# [ÜBUNGSTEXT]
━━━━━━━━━━━━━━━━

Regierung prüft Konjunkturhilfen

Das hat auch wirtschaftliche Folgen: Sollte der Lockdown in der mit 26 Millionen Einwohnern bevölkerungsreichsten Stadt des Landes den ganzen April über andauern, dürfte das deren Wirtschaftsleistung im sechs Prozent drücken, sagte die ING-Chefvolkswirtin für den Großraum China, Iris Pang. Das wiederum dürfte das Bruttoinlandsprodukt der nach den USA zweitgrößten Volkswirtschaft der Welt um zwei Prozent schmälern.

Den Behörden in China war es zwei Jahre lang gut gelungen, Corona in Schach zu halten. Nun macht Omikron der Null-Covid-Strategie der Regierung einen dicken Strich durch die Rechnung. Mit Zhengzhou wurde die Hauptstadt der zentralen Provinz Henan in den Lockdown geschickt. Dort sollen alle 12,6 Millionen Einwohner getestet werden, nachdem hier zahlreiche Fälle festgestellt worden waren. Im Landkreis Shizong in der südwestchinesischen Provinz Yunnan wurden Geschäfte geschlossen und der Verkehr eingestellt, während die Bewohner ihre Städte und Dörfer nicht mehr verlassen durften. Zuletzt kündigte die nordwestchinesische Stadt Xian an, ihren in Gefahrengebieten lebenden Bürgern die Rückkehr vorerst nicht mehr zu gestatten und Reisen dorthin zu verbieten.

━━━━━━━━━━━━━━━━

# [ANGEZEIGTE DATEN]
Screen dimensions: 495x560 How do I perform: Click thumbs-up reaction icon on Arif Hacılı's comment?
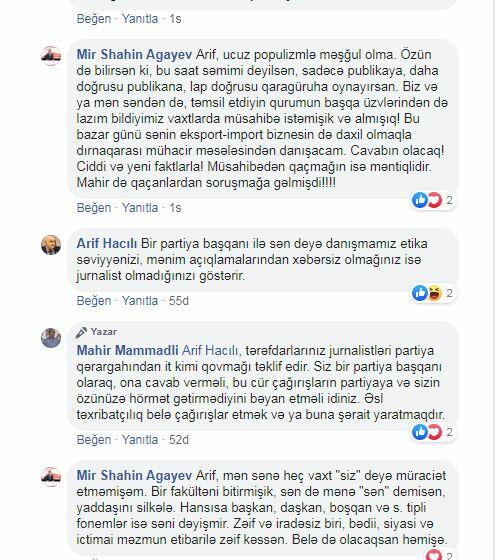click(420, 293)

━━━━━━━━━━━━━━━━

Beantworte diese Fragen zum Text über die Lockdowns in China:
1. Welche Funktion hat Iris Pang?
2. Wie viele Einwohner sollen in Zhengzhou getestet werden?
3. In welcher Provinz liegt der Landkreis Shizong?

1. Sie ist ING-Chefvolkswirtin für den Großraum China.
2. Alle 12,6 Millionen Einwohner sollen getestet werden.
3. Er liegt in der südwestchinesischen Provinz Yunnan.